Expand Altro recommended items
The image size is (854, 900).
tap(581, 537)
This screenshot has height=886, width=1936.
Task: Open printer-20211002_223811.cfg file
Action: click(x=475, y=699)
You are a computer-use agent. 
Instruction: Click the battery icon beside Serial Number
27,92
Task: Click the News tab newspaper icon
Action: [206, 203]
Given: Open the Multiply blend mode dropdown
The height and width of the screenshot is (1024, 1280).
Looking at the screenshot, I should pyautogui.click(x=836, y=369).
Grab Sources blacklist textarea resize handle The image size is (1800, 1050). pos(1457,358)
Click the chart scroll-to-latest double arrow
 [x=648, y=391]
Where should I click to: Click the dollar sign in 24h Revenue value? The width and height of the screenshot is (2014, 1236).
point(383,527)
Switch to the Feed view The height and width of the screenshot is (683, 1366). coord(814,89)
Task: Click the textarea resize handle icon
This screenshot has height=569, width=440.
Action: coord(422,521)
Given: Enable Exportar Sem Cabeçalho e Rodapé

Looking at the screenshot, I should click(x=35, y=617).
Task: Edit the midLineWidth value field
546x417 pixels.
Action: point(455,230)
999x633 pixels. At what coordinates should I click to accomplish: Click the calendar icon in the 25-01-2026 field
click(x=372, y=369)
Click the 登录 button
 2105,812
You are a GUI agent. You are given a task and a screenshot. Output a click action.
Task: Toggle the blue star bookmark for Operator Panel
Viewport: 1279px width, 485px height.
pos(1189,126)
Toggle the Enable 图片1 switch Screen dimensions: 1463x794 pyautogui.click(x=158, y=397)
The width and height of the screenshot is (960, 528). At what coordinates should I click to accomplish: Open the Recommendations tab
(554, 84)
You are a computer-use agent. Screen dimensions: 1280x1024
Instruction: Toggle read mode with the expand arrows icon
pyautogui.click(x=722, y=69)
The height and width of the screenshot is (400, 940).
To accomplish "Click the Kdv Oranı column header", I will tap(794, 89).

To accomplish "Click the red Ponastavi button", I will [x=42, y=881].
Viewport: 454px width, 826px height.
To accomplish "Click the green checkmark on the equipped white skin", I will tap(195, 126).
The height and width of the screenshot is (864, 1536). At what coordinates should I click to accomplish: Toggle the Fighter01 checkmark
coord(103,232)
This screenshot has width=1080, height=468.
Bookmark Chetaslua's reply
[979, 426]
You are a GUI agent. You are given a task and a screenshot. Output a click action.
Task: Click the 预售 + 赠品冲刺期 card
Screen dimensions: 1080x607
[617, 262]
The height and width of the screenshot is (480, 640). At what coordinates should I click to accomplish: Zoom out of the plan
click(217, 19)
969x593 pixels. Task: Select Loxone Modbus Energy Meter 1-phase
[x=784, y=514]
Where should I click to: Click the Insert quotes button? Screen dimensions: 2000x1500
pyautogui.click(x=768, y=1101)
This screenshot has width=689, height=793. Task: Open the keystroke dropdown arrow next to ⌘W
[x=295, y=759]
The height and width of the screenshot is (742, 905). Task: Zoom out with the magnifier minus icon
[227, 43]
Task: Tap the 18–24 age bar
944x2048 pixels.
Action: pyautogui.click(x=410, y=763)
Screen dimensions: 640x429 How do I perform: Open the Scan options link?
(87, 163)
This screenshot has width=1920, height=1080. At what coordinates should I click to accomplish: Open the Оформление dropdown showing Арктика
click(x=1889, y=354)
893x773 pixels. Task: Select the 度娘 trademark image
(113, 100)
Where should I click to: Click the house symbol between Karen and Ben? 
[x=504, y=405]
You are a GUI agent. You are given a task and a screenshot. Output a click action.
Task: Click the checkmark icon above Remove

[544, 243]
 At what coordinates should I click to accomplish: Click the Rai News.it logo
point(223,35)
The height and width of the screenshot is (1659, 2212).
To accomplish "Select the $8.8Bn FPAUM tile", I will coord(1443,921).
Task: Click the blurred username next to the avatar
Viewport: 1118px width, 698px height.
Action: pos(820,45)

______

| Exercise description |
Rewrite the data above, swapping "checkmark icon" for "tick icon" and leaving everything else as it is.

| Solved exercise |
Expand Altro recommended items
The image size is (854, 900).
tap(581, 537)
This screenshot has height=886, width=1936.
Task: Open printer-20211002_223811.cfg file
Action: click(x=475, y=699)
You are a computer-use agent. 
Instruction: Click the battery icon beside Serial Number
27,92
Task: Click the News tab newspaper icon
Action: [206, 203]
Given: Open the Multiply blend mode dropdown
The height and width of the screenshot is (1024, 1280).
Looking at the screenshot, I should pyautogui.click(x=836, y=369).
Grab Sources blacklist textarea resize handle The image size is (1800, 1050). pos(1457,358)
Click the chart scroll-to-latest double arrow
 [x=648, y=391]
Where should I click to: Click the dollar sign in 24h Revenue value? The width and height of the screenshot is (2014, 1236).
point(383,527)
Switch to the Feed view The height and width of the screenshot is (683, 1366). coord(814,89)
Task: Click the textarea resize handle icon
This screenshot has height=569, width=440.
Action: coord(422,521)
Given: Enable Exportar Sem Cabeçalho e Rodapé

Looking at the screenshot, I should click(x=35, y=617).
Task: Edit the midLineWidth value field
546x417 pixels.
Action: point(455,230)
999x633 pixels. At what coordinates should I click to accomplish: Click the calendar icon in the 25-01-2026 field
click(x=372, y=369)
Click the 登录 button
 2105,812
You are a GUI agent. You are given a task and a screenshot. Output a click action.
Task: Toggle the blue star bookmark for Operator Panel
Viewport: 1279px width, 485px height.
pos(1189,126)
Toggle the Enable 图片1 switch Screen dimensions: 1463x794 pyautogui.click(x=158, y=397)
The width and height of the screenshot is (960, 528). At what coordinates should I click to accomplish: Open the Recommendations tab
(554, 84)
You are a computer-use agent. Screen dimensions: 1280x1024
Instruction: Toggle read mode with the expand arrows icon
pyautogui.click(x=722, y=69)
The height and width of the screenshot is (400, 940).
To accomplish "Click the Kdv Oranı column header", I will tap(794, 89).

To accomplish "Click the red Ponastavi button", I will [x=42, y=881].
Viewport: 454px width, 826px height.
To accomplish "Click the green checkmark on the equipped white skin", I will tap(195, 126).
The height and width of the screenshot is (864, 1536). At what coordinates should I click to accomplish: Toggle the Fighter01 checkmark
coord(103,232)
This screenshot has width=1080, height=468.
Bookmark Chetaslua's reply
[979, 426]
You are a GUI agent. You are given a task and a screenshot. Output a click action.
Task: Click the 预售 + 赠品冲刺期 card
Screen dimensions: 1080x607
[617, 262]
The height and width of the screenshot is (480, 640). At what coordinates should I click to accomplish: Zoom out of the plan
click(217, 19)
969x593 pixels. Task: Select Loxone Modbus Energy Meter 1-phase
[x=784, y=514]
Where should I click to: Click the Insert quotes button? Screen dimensions: 2000x1500
pyautogui.click(x=768, y=1101)
This screenshot has width=689, height=793. Task: Open the keystroke dropdown arrow next to ⌘W
[x=295, y=759]
The height and width of the screenshot is (742, 905). Task: Zoom out with the magnifier minus icon
[227, 43]
Task: Tap the 18–24 age bar
944x2048 pixels.
Action: pyautogui.click(x=410, y=763)
Screen dimensions: 640x429 How do I perform: Open the Scan options link?
(87, 163)
This screenshot has width=1920, height=1080. At what coordinates should I click to accomplish: Open the Оформление dropdown showing Арктика
click(x=1889, y=354)
893x773 pixels. Task: Select the 度娘 trademark image
(113, 100)
Where should I click to: Click the house symbol between Karen and Ben? 
[x=504, y=405]
You are a GUI agent. You are given a task and a screenshot. Output a click action.
Task: Click the tick icon above Remove

[544, 243]
 At what coordinates should I click to accomplish: Click the Rai News.it logo
point(223,35)
The height and width of the screenshot is (1659, 2212).
To accomplish "Select the $8.8Bn FPAUM tile", I will coord(1443,921).
Task: Click the blurred username next to the avatar
Viewport: 1118px width, 698px height.
Action: pos(820,45)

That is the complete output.